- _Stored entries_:

• • •

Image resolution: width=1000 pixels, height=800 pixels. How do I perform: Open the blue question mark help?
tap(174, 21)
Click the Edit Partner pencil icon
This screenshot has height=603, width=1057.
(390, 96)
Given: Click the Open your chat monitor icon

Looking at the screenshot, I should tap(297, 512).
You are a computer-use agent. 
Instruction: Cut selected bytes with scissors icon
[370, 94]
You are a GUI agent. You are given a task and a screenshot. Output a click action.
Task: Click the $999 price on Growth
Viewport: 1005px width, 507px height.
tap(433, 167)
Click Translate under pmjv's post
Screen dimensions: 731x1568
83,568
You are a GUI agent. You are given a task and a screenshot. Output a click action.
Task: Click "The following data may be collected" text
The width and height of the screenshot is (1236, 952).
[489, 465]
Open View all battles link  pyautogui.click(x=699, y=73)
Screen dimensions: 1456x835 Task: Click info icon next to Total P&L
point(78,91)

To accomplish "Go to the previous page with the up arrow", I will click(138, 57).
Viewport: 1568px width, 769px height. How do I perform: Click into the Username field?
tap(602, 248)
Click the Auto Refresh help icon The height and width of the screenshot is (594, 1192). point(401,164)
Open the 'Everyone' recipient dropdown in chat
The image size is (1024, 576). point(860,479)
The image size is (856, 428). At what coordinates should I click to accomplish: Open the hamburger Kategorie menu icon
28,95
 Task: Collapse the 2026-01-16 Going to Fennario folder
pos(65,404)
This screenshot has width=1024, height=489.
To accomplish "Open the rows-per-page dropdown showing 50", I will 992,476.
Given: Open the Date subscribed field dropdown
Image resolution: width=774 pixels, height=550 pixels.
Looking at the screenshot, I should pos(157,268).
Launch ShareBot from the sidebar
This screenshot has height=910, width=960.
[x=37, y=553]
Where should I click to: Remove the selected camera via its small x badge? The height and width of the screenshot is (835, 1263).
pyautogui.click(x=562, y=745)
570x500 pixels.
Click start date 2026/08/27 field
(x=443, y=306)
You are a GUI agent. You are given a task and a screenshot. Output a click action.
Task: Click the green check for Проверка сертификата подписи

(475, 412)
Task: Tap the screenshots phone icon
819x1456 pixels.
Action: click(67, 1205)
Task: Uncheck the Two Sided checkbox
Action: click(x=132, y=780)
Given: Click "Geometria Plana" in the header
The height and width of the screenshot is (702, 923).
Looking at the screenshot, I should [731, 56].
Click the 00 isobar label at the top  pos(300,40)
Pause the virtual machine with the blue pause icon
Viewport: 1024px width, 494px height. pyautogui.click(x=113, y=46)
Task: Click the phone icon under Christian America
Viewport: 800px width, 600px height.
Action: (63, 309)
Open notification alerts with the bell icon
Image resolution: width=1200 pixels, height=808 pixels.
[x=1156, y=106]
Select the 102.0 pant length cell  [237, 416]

• • •

Leave out every line before the one containing "Task: Click the phone". Transcribe that line and all lines after it through the end of the data above, exactly.

Task: Click the phone icon under Christian America
Viewport: 800px width, 600px height.
Action: (63, 309)
Open notification alerts with the bell icon
Image resolution: width=1200 pixels, height=808 pixels.
[x=1156, y=106]
Select the 102.0 pant length cell  [237, 416]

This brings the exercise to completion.